Word and element location data
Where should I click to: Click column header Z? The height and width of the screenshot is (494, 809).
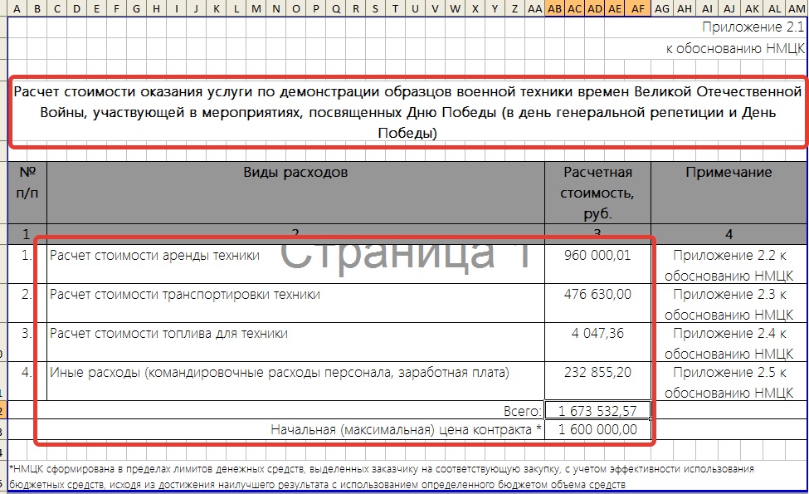click(x=515, y=8)
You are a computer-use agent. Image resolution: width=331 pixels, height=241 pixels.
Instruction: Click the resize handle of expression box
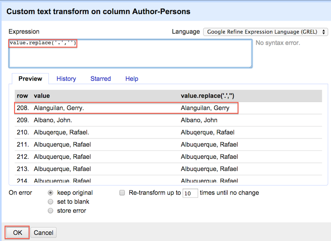[x=250, y=66]
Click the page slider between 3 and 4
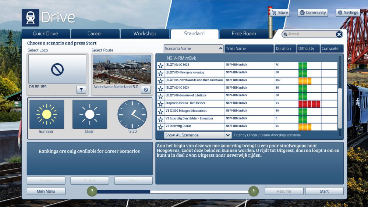Viewport: 368px width, 207px height. pos(173,191)
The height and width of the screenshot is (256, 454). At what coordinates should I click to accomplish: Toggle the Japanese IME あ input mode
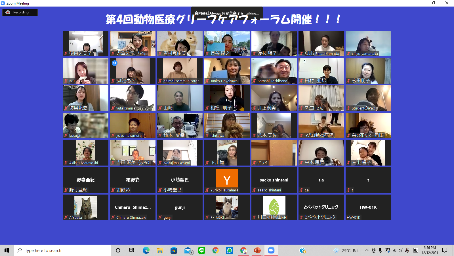click(x=407, y=250)
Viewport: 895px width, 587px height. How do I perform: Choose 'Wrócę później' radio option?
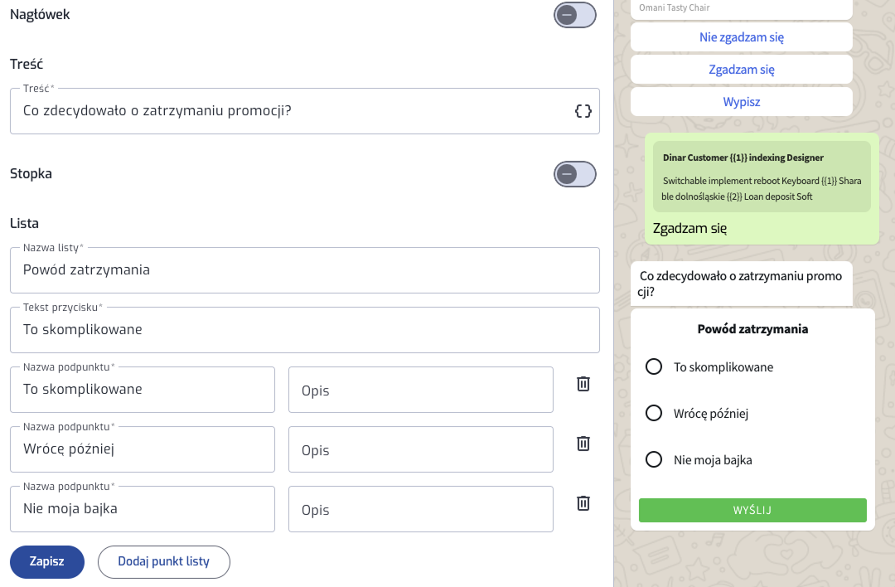654,413
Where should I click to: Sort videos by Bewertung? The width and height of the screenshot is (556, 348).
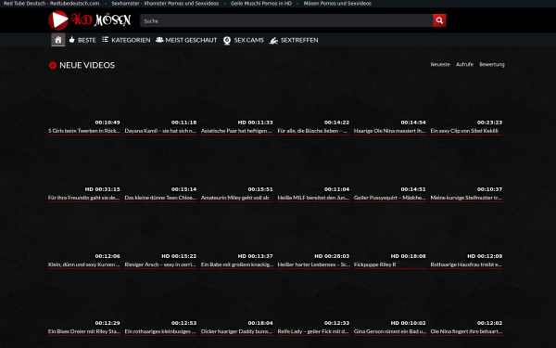(x=492, y=64)
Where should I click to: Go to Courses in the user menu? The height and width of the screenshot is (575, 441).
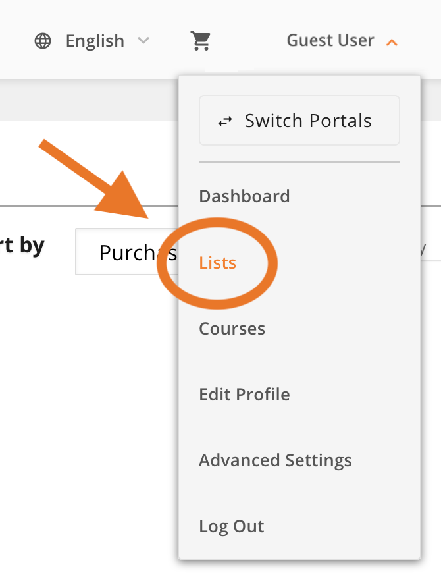point(232,329)
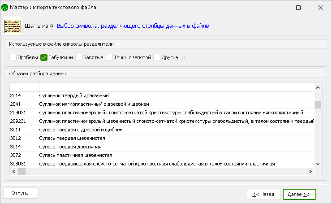Image resolution: width=332 pixels, height=204 pixels.
Task: Click the custom separator input field
Action: tap(192, 58)
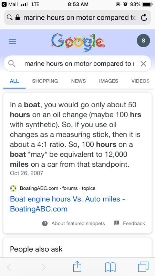
Task: Return to Mail app via back indicator
Action: [x=10, y=4]
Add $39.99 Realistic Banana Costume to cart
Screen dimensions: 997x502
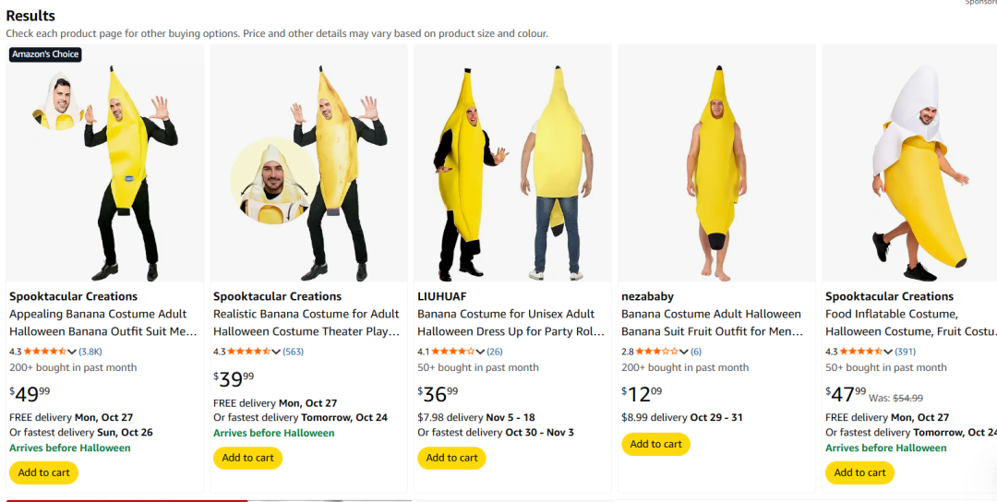(x=247, y=458)
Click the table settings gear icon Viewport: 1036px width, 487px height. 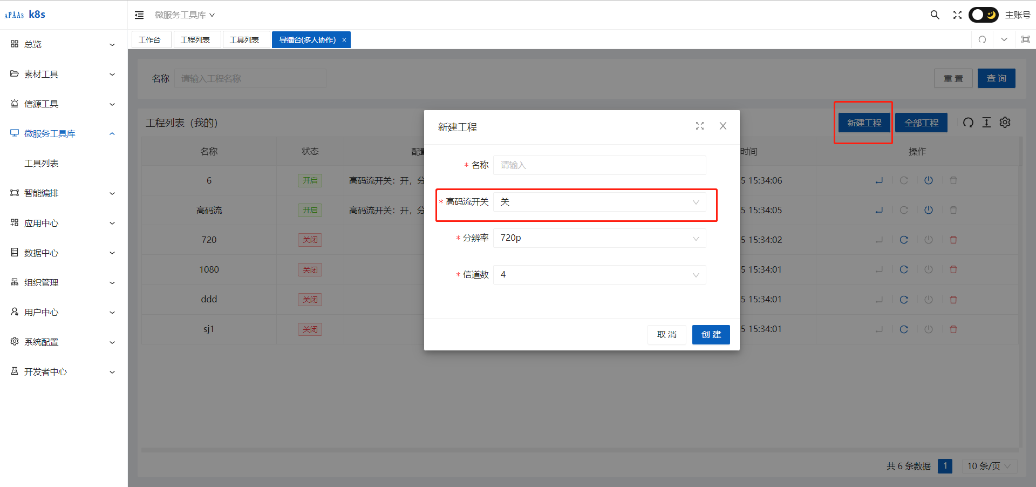coord(1005,123)
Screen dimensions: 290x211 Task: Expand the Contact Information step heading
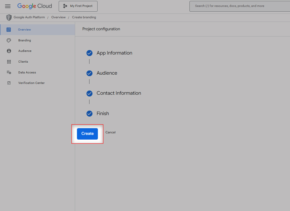(x=119, y=93)
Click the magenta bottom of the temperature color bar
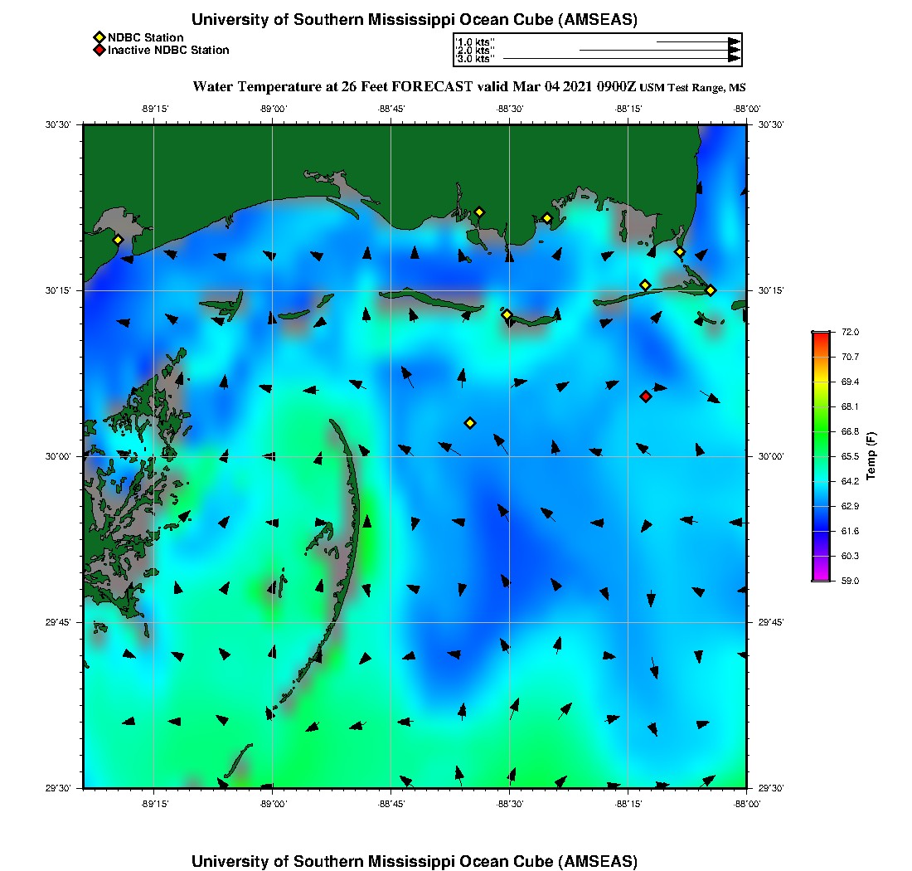 (x=820, y=577)
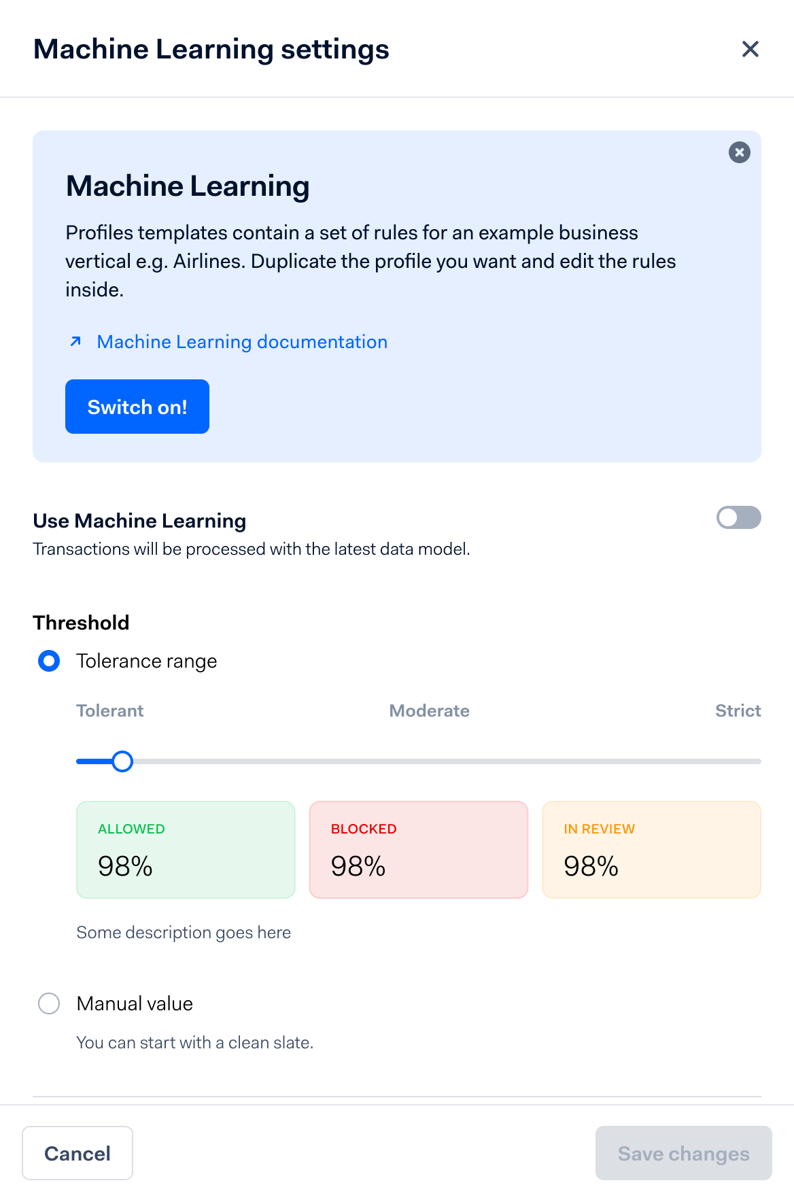Click the Switch on! button
The width and height of the screenshot is (794, 1202).
[x=137, y=407]
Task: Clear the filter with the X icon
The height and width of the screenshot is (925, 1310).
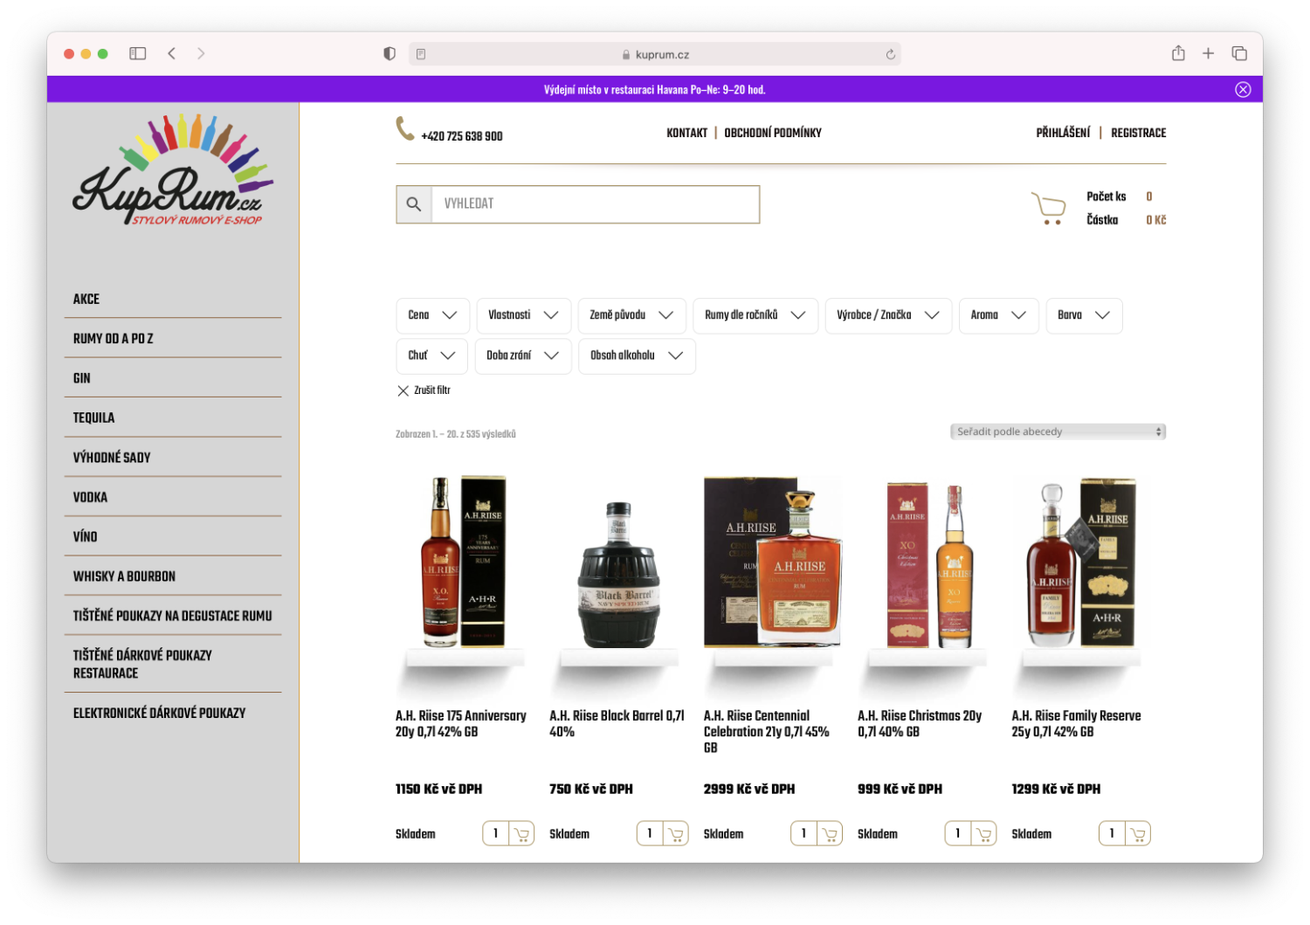Action: [x=403, y=390]
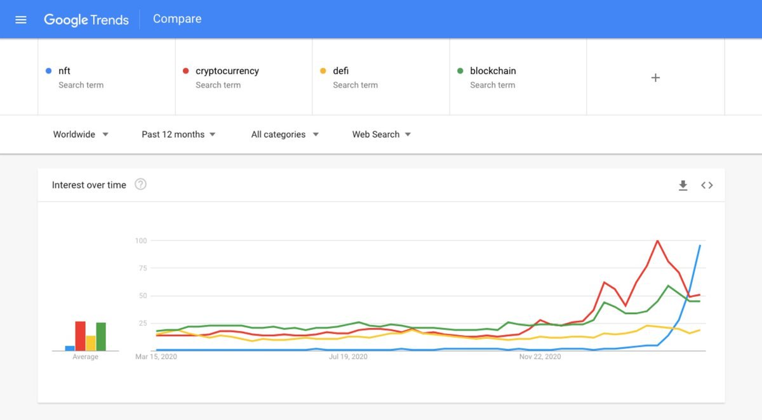Download the Interest over time data
This screenshot has height=420, width=762.
pos(683,185)
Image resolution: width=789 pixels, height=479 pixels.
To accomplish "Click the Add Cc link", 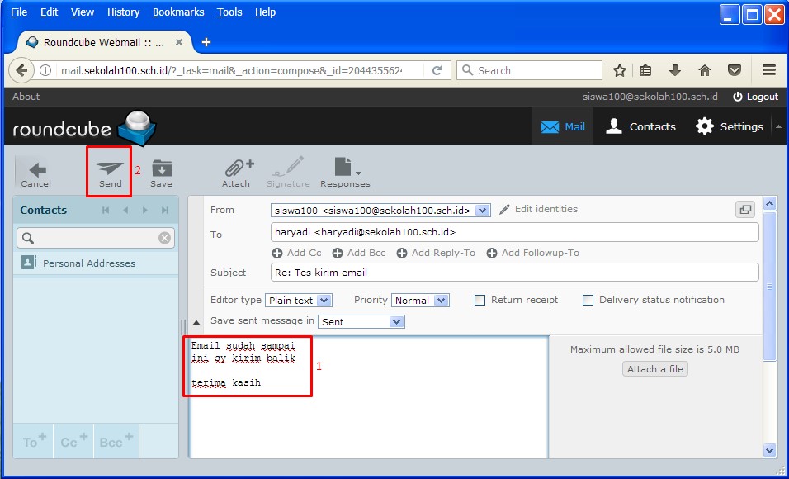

__Set problem__
Write out the items from the start through the line that contains "[x=250, y=66]" again, with "resize handle" switched to "drag handle" and nothing else changed. Give only those lines, and leave the pictures out.

__Solution for this problem__
Where should I click to: Click column header Z? The height and width of the screenshot is (494, 809).
click(x=515, y=8)
You are a computer-use agent. Image resolution: width=331 pixels, height=241 pixels.
Instruction: Click the drag handle of expression box
[x=250, y=66]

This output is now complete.